A former Arab affairs reporter for the Jerusalem Post and a national and foreign affairs editor at the Chicago Tribune, Dunsky discussed her recently published book Pens and Swords: How the American Mainstream Media Report the Israeli-Palestinian Conflict at the University’s International House Tuesday. Dunsky criticized the U.S. media’s approach to reporting the conflict, citing the media’s tendency toward decontextualization.
In her review of reporting on the conflict, Dunsky studied news reports from about 30 different media outlets, ranging from daily newspapers to news magazines, broadcast, and cable TV networks. Her study concluded that news reporting often portrays the conflict out of context by omitting key information.
“The average reader, from the coverage, would conclude that the Israelis and Palestinians have been fighting forever and that there is no hope for resolution, neither of which are true,” Dunsky said.
She argued that news organizations generally do not report the significant U.S. role in the conflict over the past several decades.
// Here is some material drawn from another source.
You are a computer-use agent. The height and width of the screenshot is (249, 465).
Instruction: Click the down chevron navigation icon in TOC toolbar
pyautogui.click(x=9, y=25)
The U.S. has granted Israel $101 billion in aid from its inception in 1948 through the last fiscal year. In addition to this financial support, the U.S. also lends significant diplomatic support to Israel. Roughly one-half of America’s 82 vetoes of United Nations Security Council mandates were cast in order to protect Israeli interests, Dunsky said.
Dunsky also said that the power imbalance created by U.S.–Israeli relations increases the difficulty of successfully negotiating a peace settlement between Israel and the Palestinian territories.
In researching her book, Dunsky explored media-reporting methods in interviews with 14 journalists who have covered the Israeli–Palestinian conflict. She found that many journalists rely heavily on official sources instead of conducting independent investigative reporting.
“There is a reluctance to question why the policy is what it is. Some more controversial State Department briefings sounded like a Gilbert and Sullivan opera; if it were not so serious it would almost be funny. The official would not give an answer, and that is where the reporter stopped,” Dunsky said.
Dunsky suggested that the U.S. media could remedy the current oversights in Middle Eastern reporting by broadening its source pool, analyzing U.S. foreign policy and its impact in the Middle East, and avoiding censorship on information.
“It may end up being more a matter of the media not leading but rather following the public discourse,” she said.